Exercise description
The records below must be repeated exactly, but without their pictures.

Information
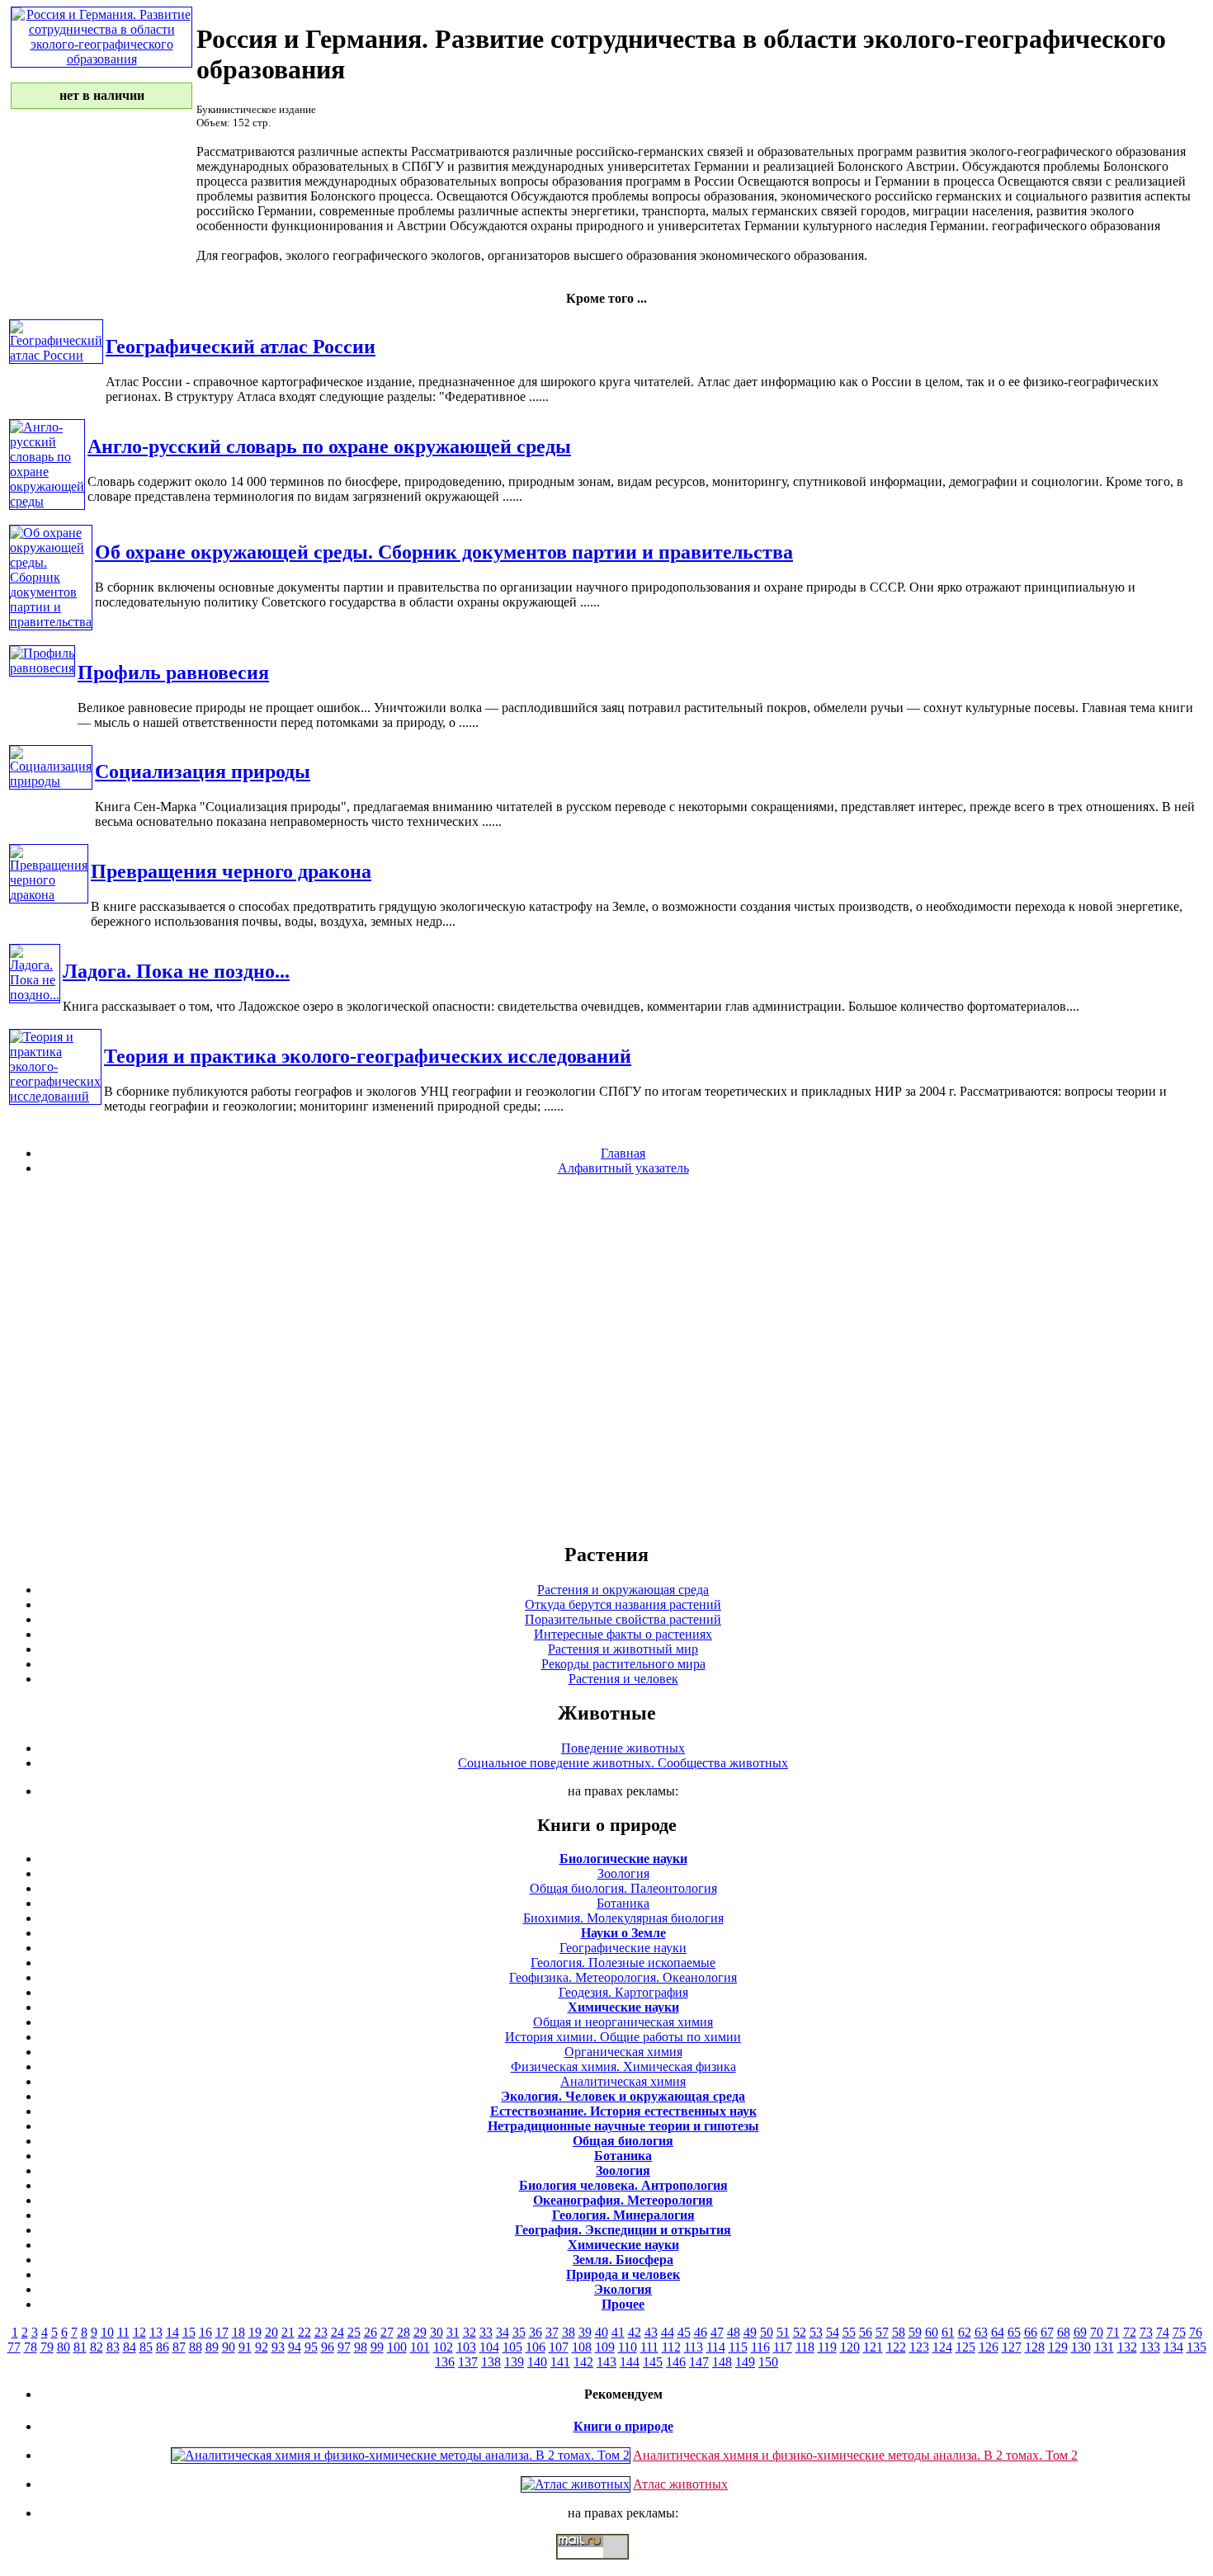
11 (123, 2332)
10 (107, 2332)
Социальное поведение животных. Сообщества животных (623, 1763)
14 (172, 2332)
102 (443, 2347)
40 (601, 2332)
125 (965, 2347)
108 (582, 2347)
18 (238, 2332)
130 (1081, 2347)
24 (337, 2332)
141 (560, 2362)
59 (915, 2332)
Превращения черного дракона (231, 871)
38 (568, 2332)
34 (502, 2332)
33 (486, 2332)
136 (445, 2362)
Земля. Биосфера (623, 2260)
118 (804, 2347)
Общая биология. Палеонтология (623, 1888)
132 (1127, 2347)
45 (684, 2332)
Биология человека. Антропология (623, 2185)
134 (1173, 2347)
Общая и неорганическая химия (623, 2022)
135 (1196, 2347)
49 (750, 2332)
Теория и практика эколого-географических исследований (367, 1056)
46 (700, 2332)
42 (634, 2332)
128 (1035, 2347)
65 (1014, 2332)
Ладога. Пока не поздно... (176, 971)
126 (988, 2347)
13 (156, 2332)
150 (768, 2362)
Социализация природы (202, 771)
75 (1179, 2332)
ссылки (606, 2566)
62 (964, 2332)
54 (832, 2332)
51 (783, 2332)
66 (1030, 2332)
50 (766, 2332)
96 (327, 2347)
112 (671, 2347)
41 (618, 2332)
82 (96, 2347)
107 (559, 2347)
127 (1012, 2347)
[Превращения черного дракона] (49, 895)
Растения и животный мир (623, 1649)
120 (850, 2347)
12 (139, 2332)
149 (745, 2362)
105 (512, 2347)
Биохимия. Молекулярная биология (623, 1918)
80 (63, 2347)
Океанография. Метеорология (623, 2200)
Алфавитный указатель (623, 1168)
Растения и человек (623, 1679)
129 (1058, 2347)
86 (162, 2347)
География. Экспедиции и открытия (623, 2230)
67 (1047, 2332)
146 (676, 2362)
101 (420, 2347)
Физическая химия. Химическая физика (623, 2066)
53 (816, 2332)
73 (1146, 2332)
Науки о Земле (623, 1933)
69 (1080, 2332)
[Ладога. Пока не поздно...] (35, 995)
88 (195, 2347)
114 (715, 2347)
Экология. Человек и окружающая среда (623, 2096)
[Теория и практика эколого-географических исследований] (55, 1096)
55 (849, 2332)
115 (738, 2347)
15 (189, 2332)
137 (468, 2362)
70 (1096, 2332)
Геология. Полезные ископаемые (623, 1963)
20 (271, 2332)
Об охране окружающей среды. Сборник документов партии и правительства (444, 552)
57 (882, 2332)
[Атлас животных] (575, 2484)
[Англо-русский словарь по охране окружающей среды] (47, 501)
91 (245, 2347)
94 (294, 2347)
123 (919, 2347)
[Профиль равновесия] (42, 668)
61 (948, 2332)
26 (370, 2332)
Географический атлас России (240, 346)
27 (387, 2332)
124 (942, 2347)
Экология (623, 2289)
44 (667, 2332)
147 (699, 2362)
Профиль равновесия (173, 672)
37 (552, 2332)
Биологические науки (623, 1859)
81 (80, 2347)
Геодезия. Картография (623, 1992)
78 (30, 2347)
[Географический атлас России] (56, 355)
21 (288, 2332)
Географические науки (623, 1948)
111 (649, 2347)
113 (693, 2347)
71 (1113, 2332)
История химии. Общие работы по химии (623, 2037)
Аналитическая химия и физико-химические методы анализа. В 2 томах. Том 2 (855, 2455)
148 (722, 2362)
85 (146, 2347)
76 (1195, 2332)
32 (469, 2332)
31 (453, 2332)
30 (436, 2332)
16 (205, 2332)
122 (896, 2347)
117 (782, 2347)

Task answer
11 (123, 2332)
10 (107, 2332)
Социальное поведение животных. Сообщества животных (623, 1763)
14 (172, 2332)
102 (443, 2347)
40 (601, 2332)
125 (965, 2347)
108 (582, 2347)
18 (238, 2332)
130 (1081, 2347)
24 (337, 2332)
141 (560, 2362)
59 (915, 2332)
Превращения черного дракона (231, 871)
38 (568, 2332)
34 (502, 2332)
33 (486, 2332)
136 (445, 2362)
Земля. Биосфера (623, 2260)
118 (804, 2347)
Общая биология. Палеонтология (623, 1888)
132 (1127, 2347)
45 (684, 2332)
Биология человека. Антропология (623, 2185)
134 (1173, 2347)
Общая и неорганическая химия (623, 2022)
135 (1196, 2347)
49 (750, 2332)
Теория и практика эколого-географических исследований (367, 1056)
46 (700, 2332)
42 (634, 2332)
128 (1035, 2347)
65 (1014, 2332)
Ладога. Пока не поздно... (176, 971)
126 (988, 2347)
13 (156, 2332)
150 (768, 2362)
Социализация природы (202, 771)
75 (1179, 2332)
ссылки (606, 2566)
62 (964, 2332)
54 (832, 2332)
51 (783, 2332)
66 (1030, 2332)
50 (766, 2332)
96 (327, 2347)
112 (671, 2347)
41 (618, 2332)
82 (96, 2347)
107 (559, 2347)
127 (1012, 2347)
[Превращения черного дракона] (49, 895)
Растения и животный мир (623, 1649)
120 (850, 2347)
12 (139, 2332)
149 (745, 2362)
105 (512, 2347)
Биохимия. Молекулярная биология (623, 1918)
80 (63, 2347)
Океанография. Метеорология (623, 2200)
Алфавитный указатель (623, 1168)
Растения и человек (623, 1679)
129 (1058, 2347)
86 (162, 2347)
География. Экспедиции и открытия (623, 2230)
67 (1047, 2332)
146 (676, 2362)
101 (420, 2347)
Физическая химия. Химическая физика (623, 2066)
53 (816, 2332)
73 (1146, 2332)
Науки о Земле (623, 1933)
69 (1080, 2332)
[Ладога. Пока не поздно...] (35, 995)
88 (195, 2347)
114 (715, 2347)
Экология. Человек и окружающая среда (623, 2096)
[Теория и практика эколого-географических исследований] (55, 1096)
55 (849, 2332)
115 (738, 2347)
15 (189, 2332)
137 (468, 2362)
70 (1096, 2332)
Геология. Полезные ископаемые (623, 1963)
20 (271, 2332)
Об охране окружающей среды. Сборник документов партии и правительства (444, 552)
57 (882, 2332)
[Атлас животных] (575, 2484)
[Англо-русский словарь по охране окружающей среды] (47, 501)
91 (245, 2347)
94 (294, 2347)
123 (919, 2347)
[Профиль равновесия] (42, 668)
61 (948, 2332)
26 (370, 2332)
Географический атлас России (240, 346)
27 (387, 2332)
124 (942, 2347)
Экология (623, 2289)
44 (667, 2332)
147 (699, 2362)
Профиль равновесия (173, 672)
37 (552, 2332)
Биологические науки (623, 1859)
81 (80, 2347)
Геодезия. Картография (623, 1992)
78 (30, 2347)
[Географический атлас России] (56, 355)
21 (288, 2332)
Географические науки (623, 1948)
111 (649, 2347)
113 (693, 2347)
71 (1113, 2332)
История химии. Общие работы по химии (623, 2037)
Аналитическая химия и физико-химические методы анализа. В 2 томах. Том 2 (855, 2455)
148 (722, 2362)
85 (146, 2347)
76 (1195, 2332)
32 (469, 2332)
31 (453, 2332)
30 (436, 2332)
16 (205, 2332)
122 (896, 2347)
117 (782, 2347)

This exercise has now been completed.